Soil Methane uptake Model (MeMo): a process based model for global methane consumption by soils

Atmospheric methane (CH4) is a powerful greenhouse gas, responsible for 20% of global warming. The only terrestrial and biological sink is the uptake in the soils by methanotrophic bacteria, however there is large spatial and temporal heterogeneity in the magnitude of this sink. One way to provide a global understanding of this process is by using a mathematical model to simulate the mechanisms of the underlying physical and biological drivers. Here we present the soil Methane uptake Model (MeMo) a process-based model for the global methane consumption by soils. We have built on previous models by Ridgwell et al., (1999) and Curry et al., (2007), by making several advances.
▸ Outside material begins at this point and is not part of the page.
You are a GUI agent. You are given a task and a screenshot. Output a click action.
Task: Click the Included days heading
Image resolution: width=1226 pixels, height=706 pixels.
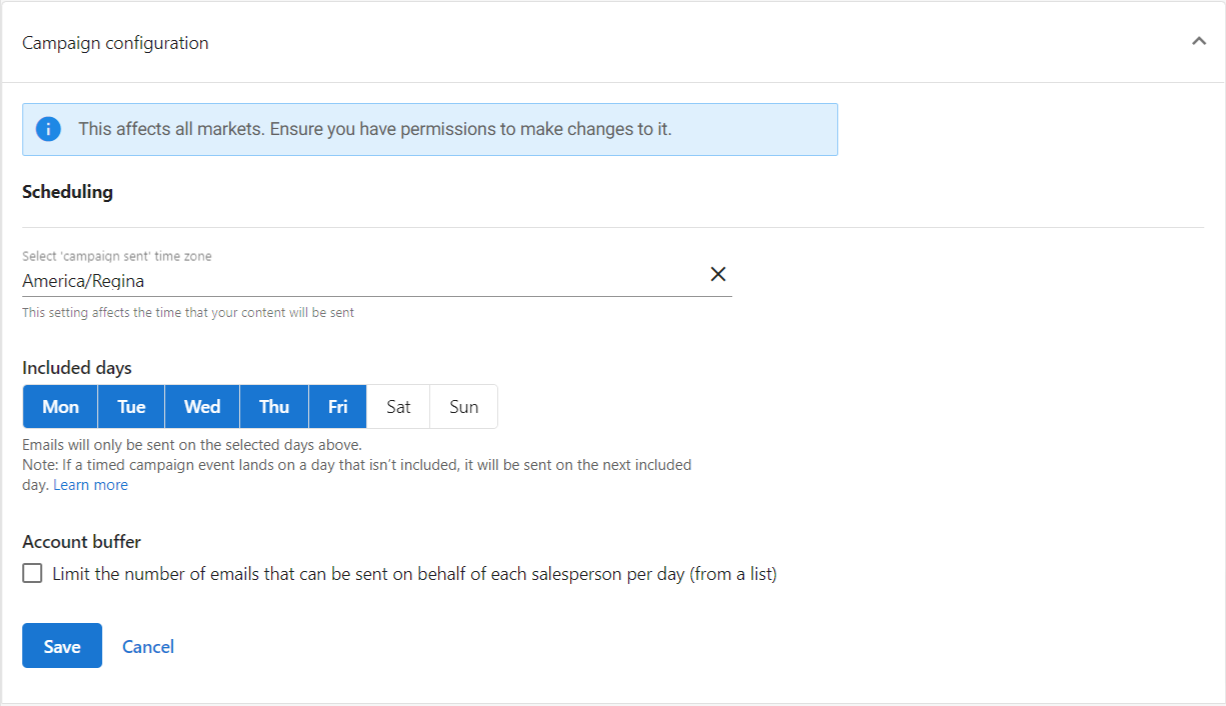pyautogui.click(x=77, y=368)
First, a general analytical solution of the one-dimensional diffusion-reaction equation was implemented that accounts for a maximum uptake depth and for a CH4 flux coming from below the surface (i.e. CH4 production in the soil). Secondly, we revisited and improved the effect of nitrogen inhibition, soil moisture and soil temperature on CH4 uptake in the light of newly available data and advances in our understanding of these drivers. Using observed forcing data, we estimated a global mean CH4 uptake of 31.2±1.2 Tg y-1 for the period 1990-2009 with an increasing trend of 0.1 Tg y-2. Our model represented the latitudinal pattern of uptake shown by field observations, with the highest uptake per unit area occurring over dry tropical forest and the lowest uptake in the polar desert. The highest seasonality occurred in the Northern Hemisphere, showing that the main driver of variability in a given year is from a combination of temperature and soil moisture. Our model showed that CH4 uptake is reduced from previous studies by approximately 10% at the regions with the highest nitrogen deposition: East Asia and Europe. Finally, our results suggest that more field measurements are needed to improve the modelling of the process, such as the basal oxidation rate for different ecosystems, the Q10 temperature response across different conditions and long term field CH4 uptake records.